For families whose child has never been home, they are trying to put a lifetime of their relationship with this baby into the hours, days, weeks that they have.
“For these families we do legacy building. We bring in professional photographers, we encourage family time, we have music therapy, we do hand moulds, foot prints, locks of hair… There are a lot of things that we can do to smooth the transition out of the hospital, some concrete things that families can go home with.”
“The reason I involve myself in this work is because when I came down to the intensive care unit and a child passed away I just sort of thought, ‘There must be more we can do than walk away from the bedside at the end of the resuscitation.’ So my relationship with families has grown. I am here because of those relationships. I drive past four hospitals to come here, right? There’s something embedded in those relationships that makes me want to come to work every day.”
“I remember in the ’80s reading a poem. I wish I could remember who the author was. He was a bereaved father and he was also a minister. The poem was on the back of some sort of pamphlet. It was to his son who was stillborn. The poem said I wish I could tell you that when you were born we got tons of information and we got helpful advice but I can’t tell you that because you died. So I wish I could tell you that I had a birth certificate for you, but I don’t because you died. I have a death certificate. So that sort of started me thinking, ‘Wow, there’s so much more we could do. I feel helpless and everyone else feels helpless, but there is so much more that we can do.’ That’s actually what sparked me to get more interested in doing this.”
I want families who go home without their child to get the same amount of support and care that they would get if their child had survived.
When I teach family-centred care, I have a picture of the hospital circa 1950, and it’s got a mom looking through glass at a baby in a cot.
“I say to the learners, ‘This is family-centred care in the 1950s. Why doesn’t it look like this now? Who do you think changed this? Who made the change from mom looking through glass every Sunday afternoon for 10 minutes after church, to rooming in, care by parents, all this sibling presence in the ICU, family presence at rounds?'”
“We have done so, so much. It’s the frontline’s that’s driven that, right? Frontline providers have said, ‘You know, I noticed that this child gets better faster because he has a mom that just won’t go away. I notice that the child that’s held more, gains weight.’ Somebody spoke up, did some evidence seeking and was able to start swaying how people think about things.”
“So then I challenge the learners and ask, ‘What’s it going to look like when you are standing in my shoes in 30 years? What’s family centered care going to look like in the next three decades?’ It’s probably going to be very, very different.”
“Would you say that the big change has been driven by the providers rather than the patients and the parents?”
“A little bit of both I think. Providers listening to families has probably driven it the most.”
“Tell me about the parents who look after their chronically ill child at home.”
“I was actually reading an article the other day and it’s starting to be termed ‘extraordinary parenting’. And it is extraordinary parenting! They have to relearn their child. They have to learn new skills to be able to care for their child. They accept a huge amount of uncertainty, coming into the home. And they actually take on care coordinating roles, because they’re coordinating shift nursing in the home and all of the services through their community providers. They have to budget, they have to deal with money that’s granted to them to buy equipment and disposables and all of those sorts of things. They become technical experts as well as care coordination experts, and it’s a huge journey. They really are inspiring and exceptional.”

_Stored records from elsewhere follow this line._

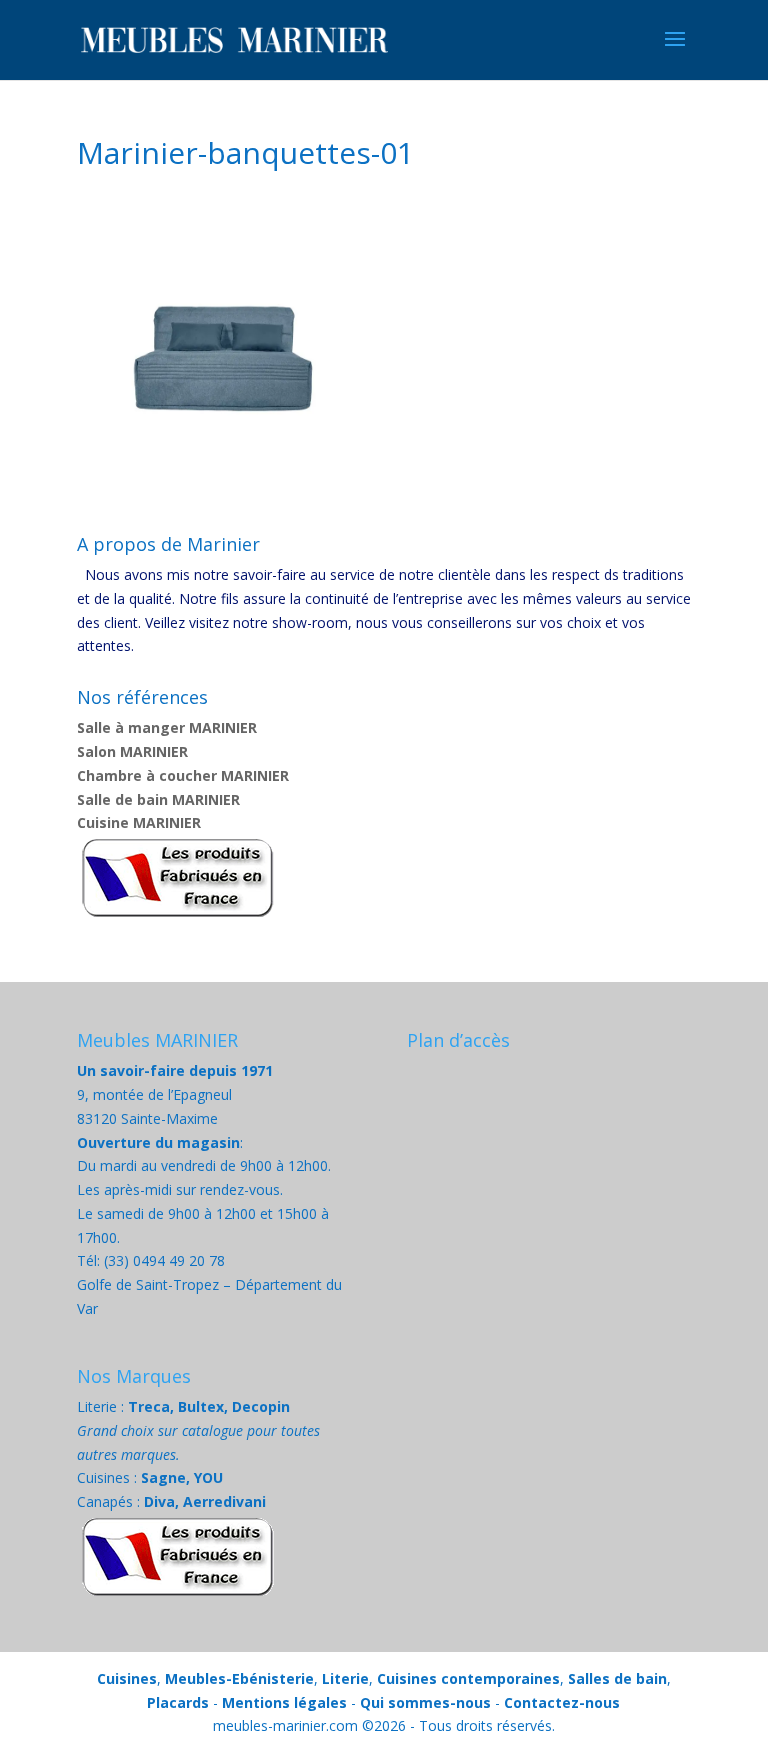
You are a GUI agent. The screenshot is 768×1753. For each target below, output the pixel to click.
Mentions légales (284, 1702)
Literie (345, 1678)
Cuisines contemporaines (468, 1678)
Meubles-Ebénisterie (239, 1678)
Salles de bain (617, 1678)
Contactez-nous (562, 1702)
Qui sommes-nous (425, 1702)
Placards (178, 1702)
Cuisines (127, 1678)
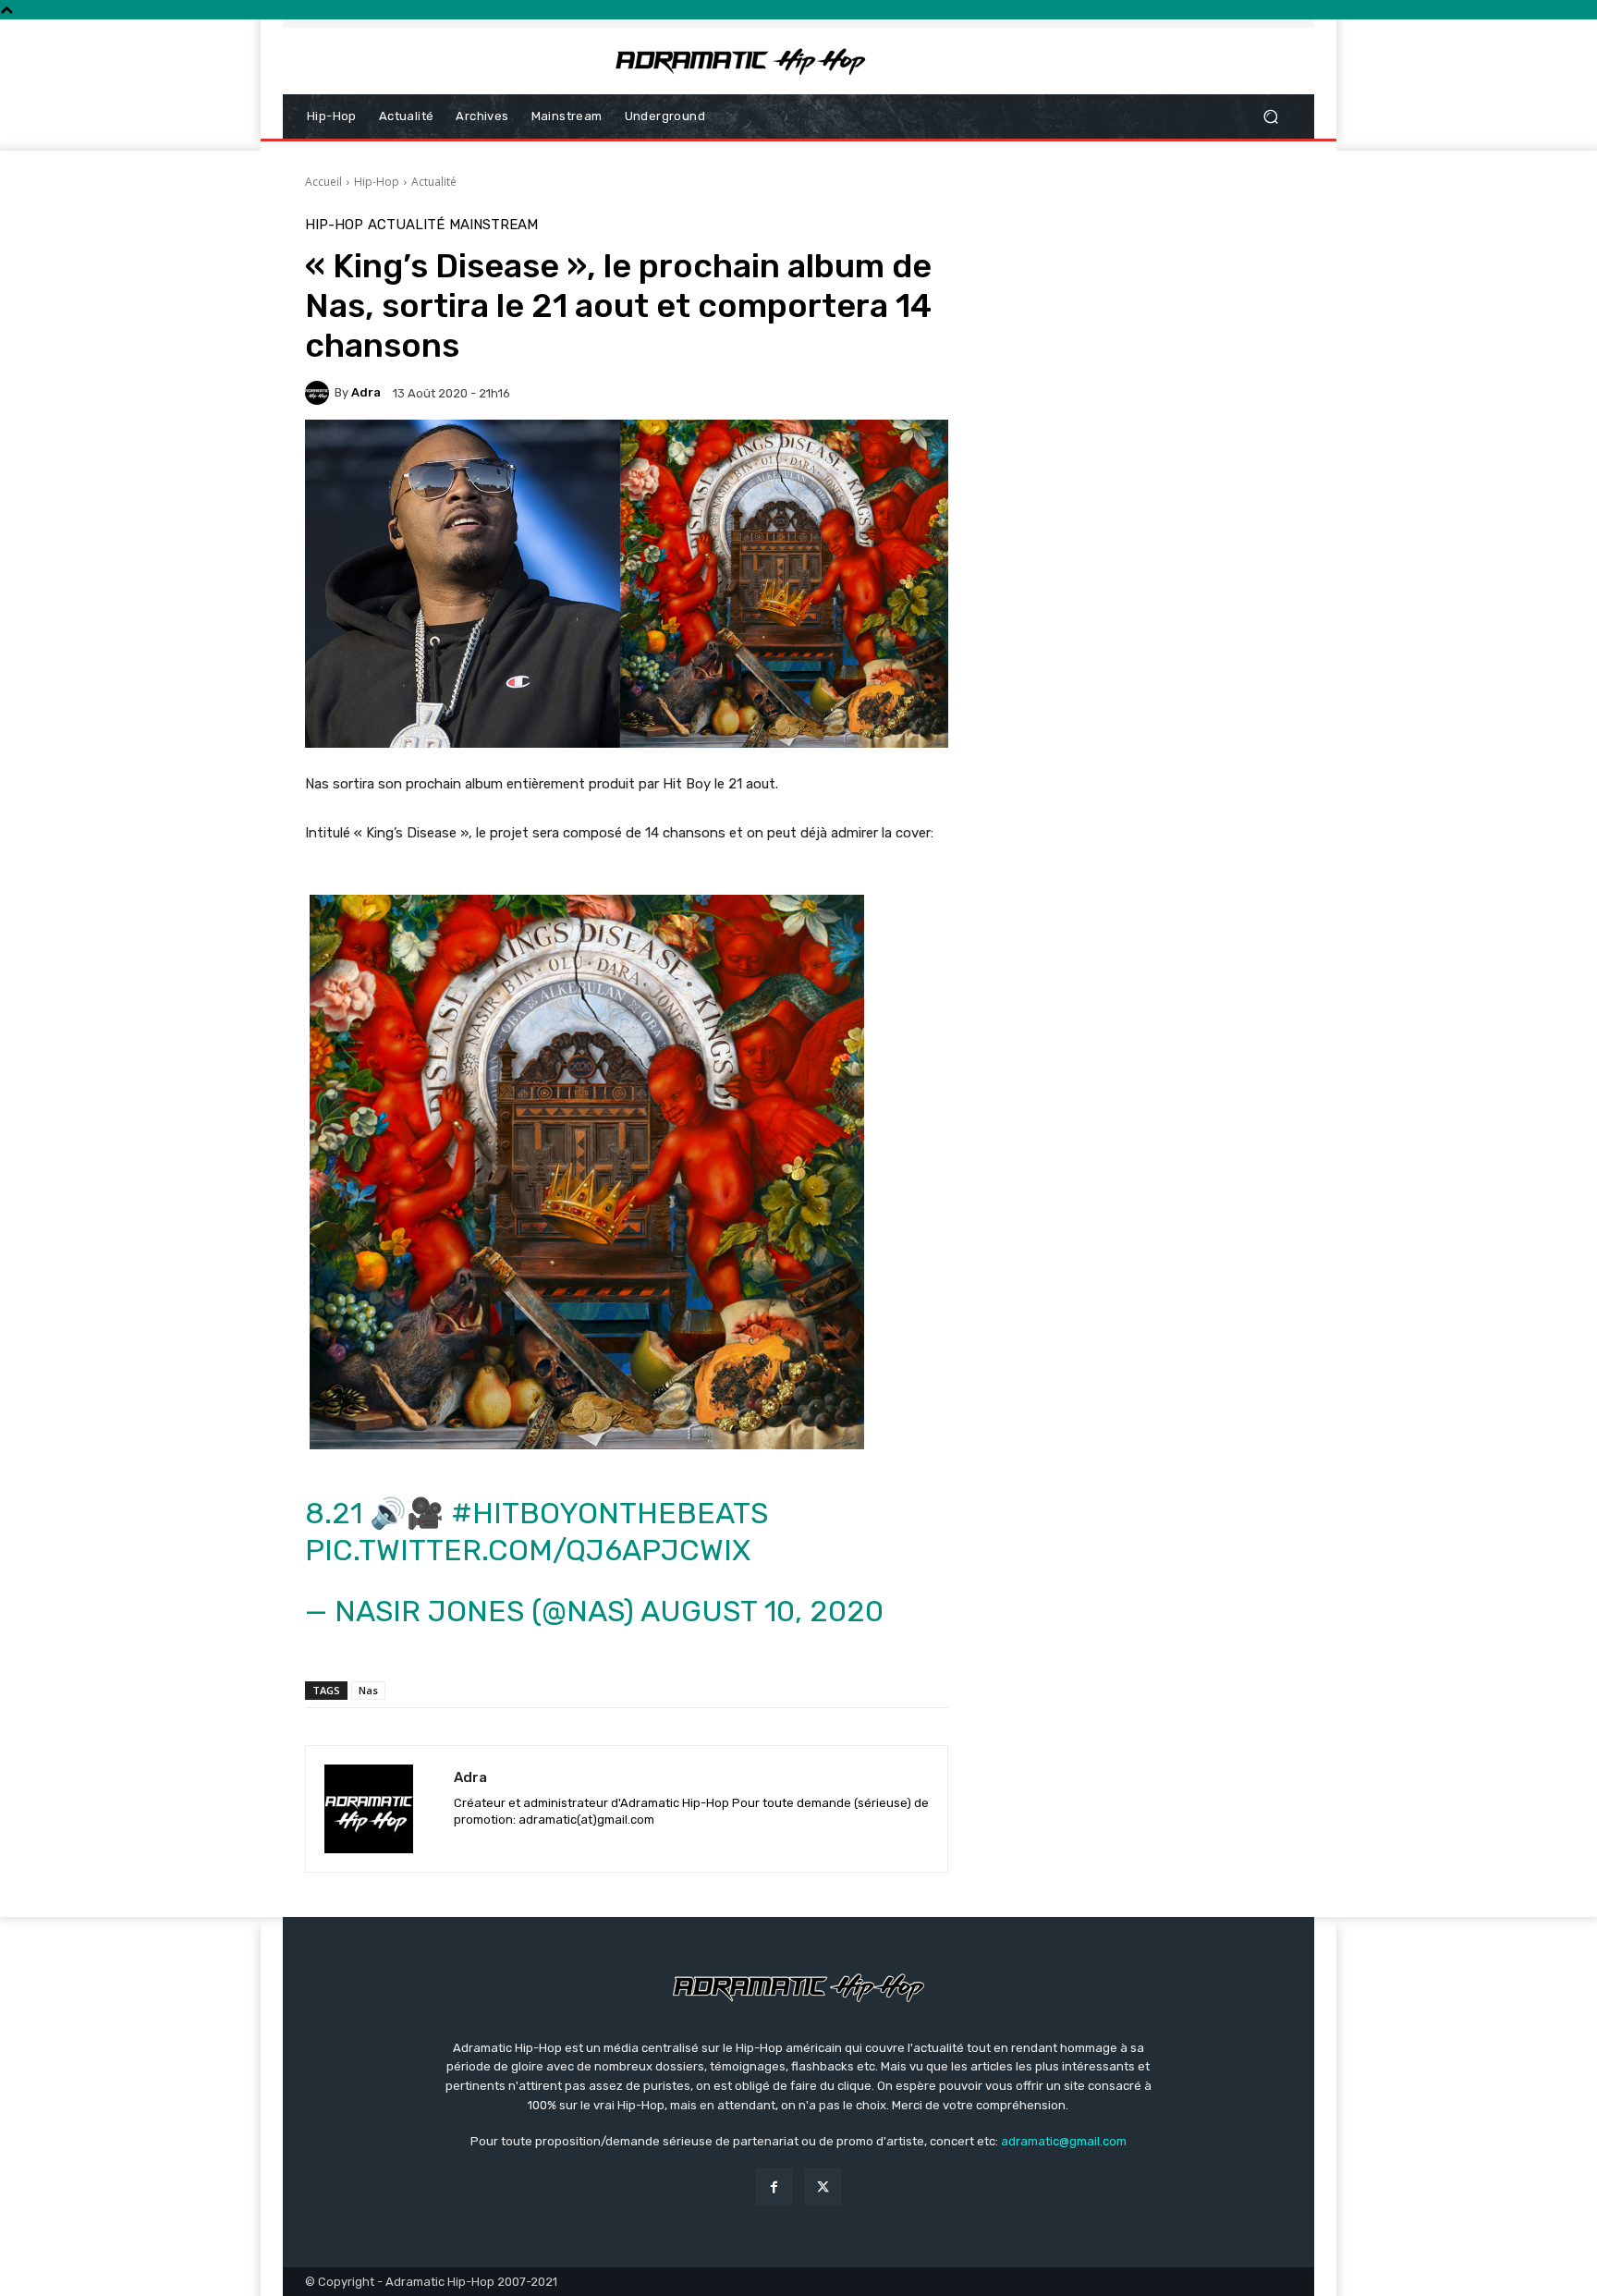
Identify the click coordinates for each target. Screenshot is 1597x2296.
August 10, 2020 (762, 1611)
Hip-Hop (376, 181)
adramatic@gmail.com (1064, 2141)
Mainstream (493, 225)
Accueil (323, 181)
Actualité (434, 181)
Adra (366, 392)
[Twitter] (823, 2186)
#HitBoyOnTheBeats (609, 1513)
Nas (368, 1690)
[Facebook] (774, 2186)
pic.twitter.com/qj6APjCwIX (527, 1550)
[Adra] (320, 393)
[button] (1270, 117)
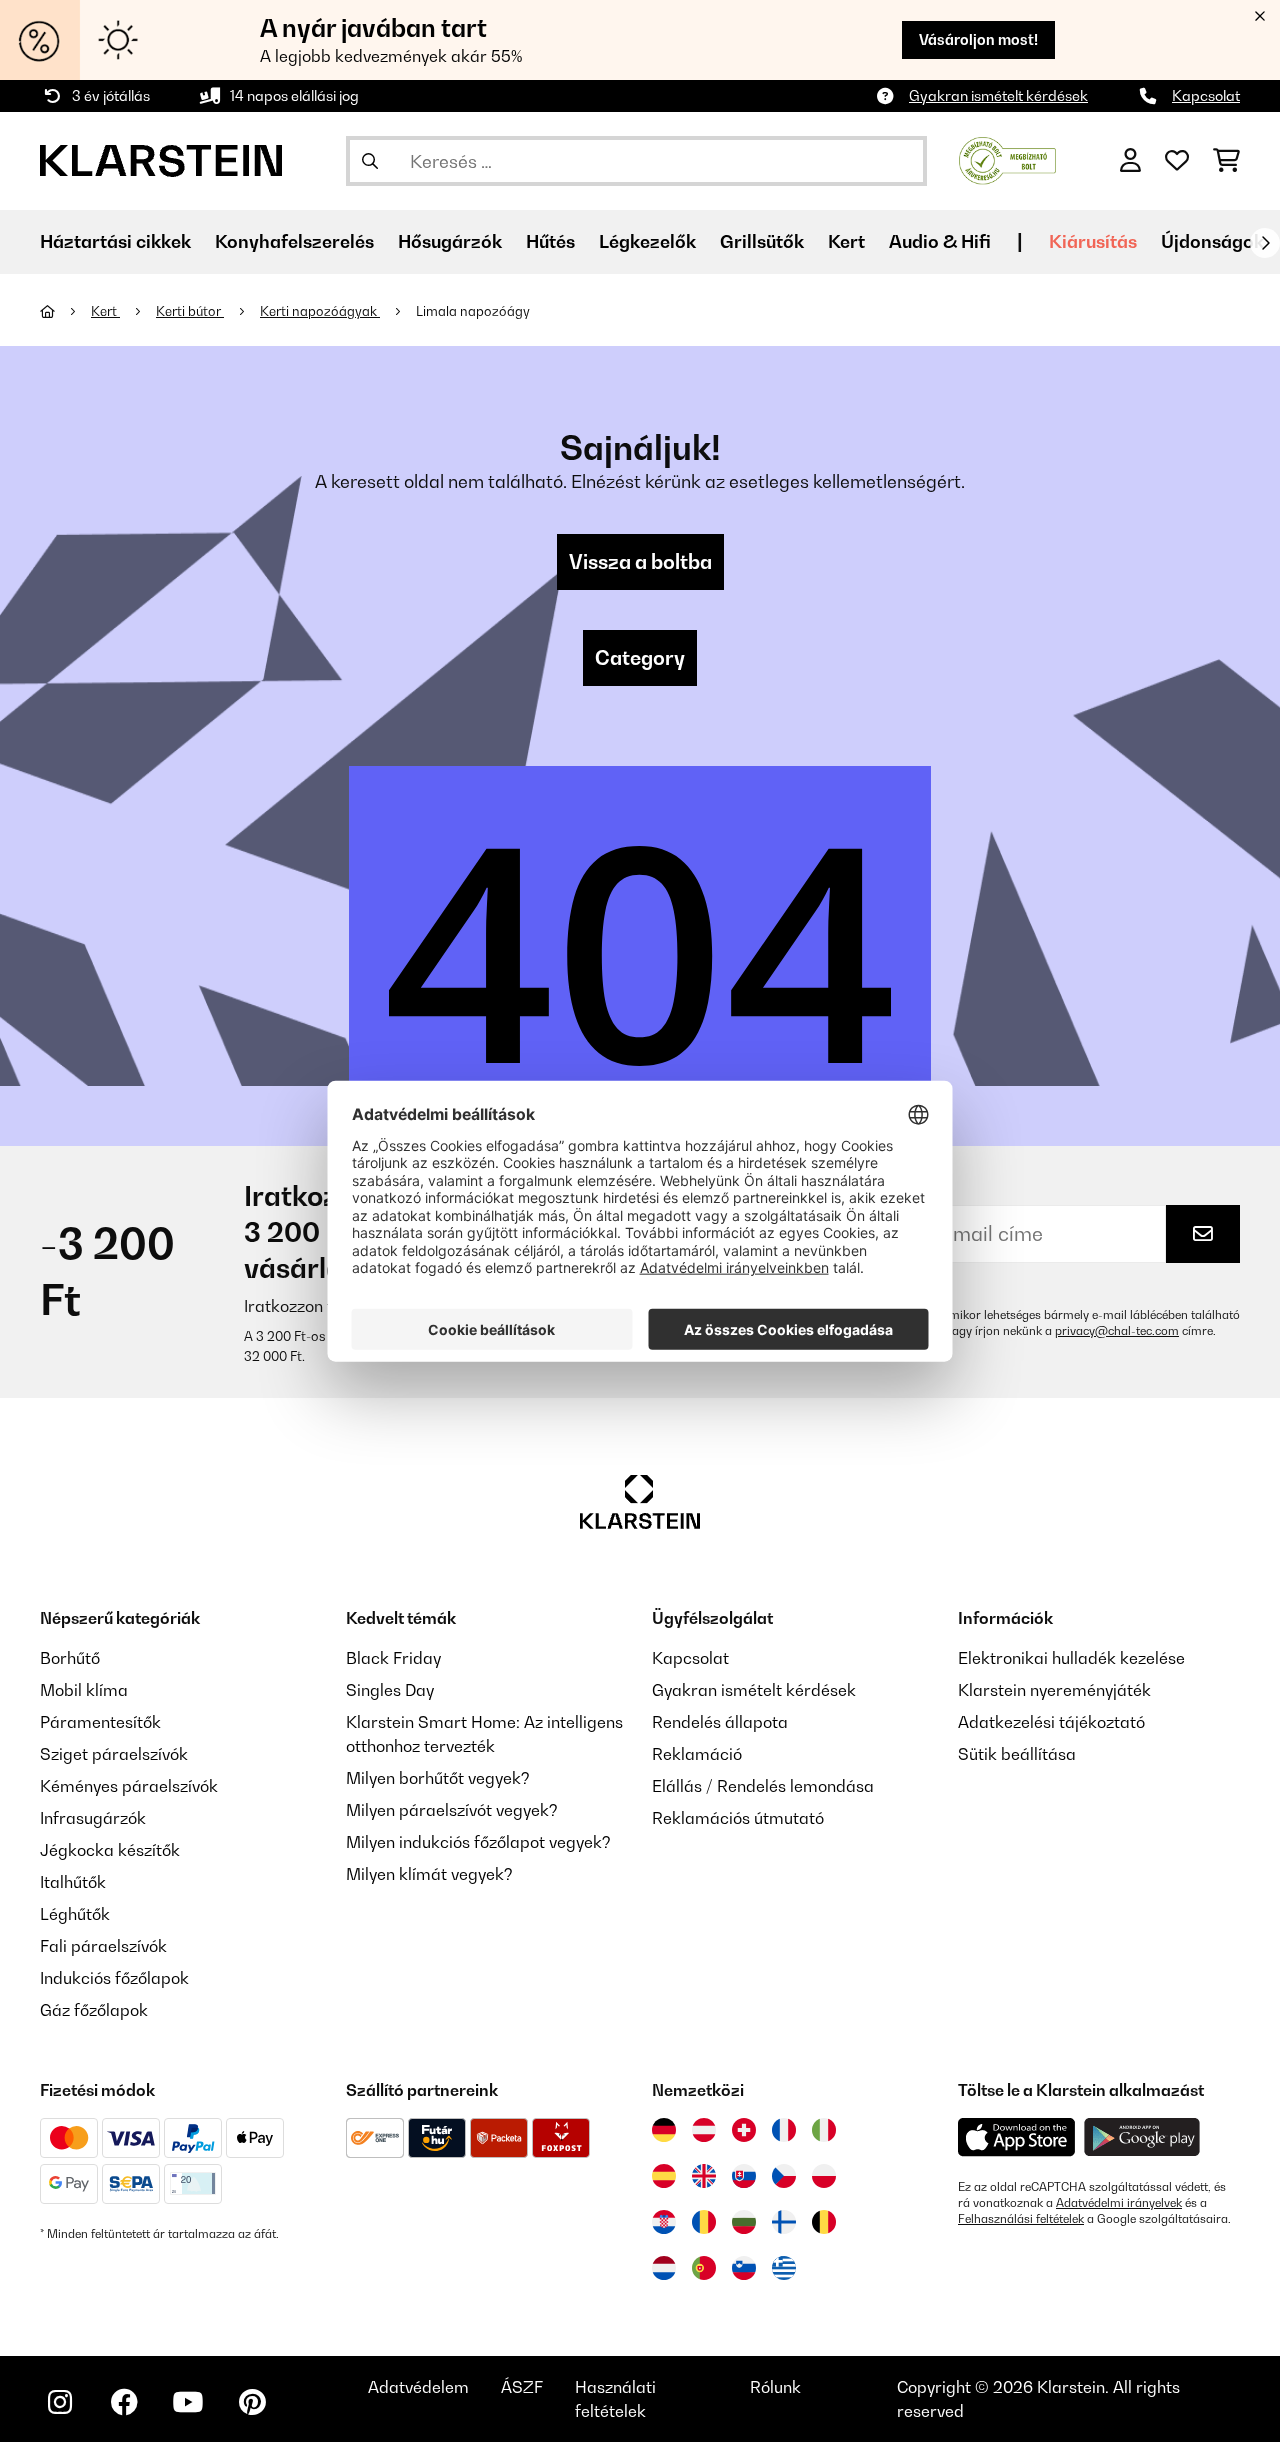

“Has your job been affected by having kids? Has your job affected your relationship with them?”
“Well, my children would probably answer it differently than I do. They think I am a paranoid parent. Safety conscious. I know all the things that can happen… I’ve been a vigilant parent. I mean, I am who I am, right? I’ve never parented not being a critical care nurse. I think it keeps the things that I am privileged to have in my life bubbled up closer to the surface. I don’t walk around all the time gloom and doom, or saying how horrifically blessed I am at every stretch. But, it’s not very buried in my daily life.”
I think that I can trust people more.
“Trust that they know their own strengths and they can find solutions and rise to the occasion. Because I’ve witnessed that over and over and over again. I have been privileged to see such remarkable things in people.”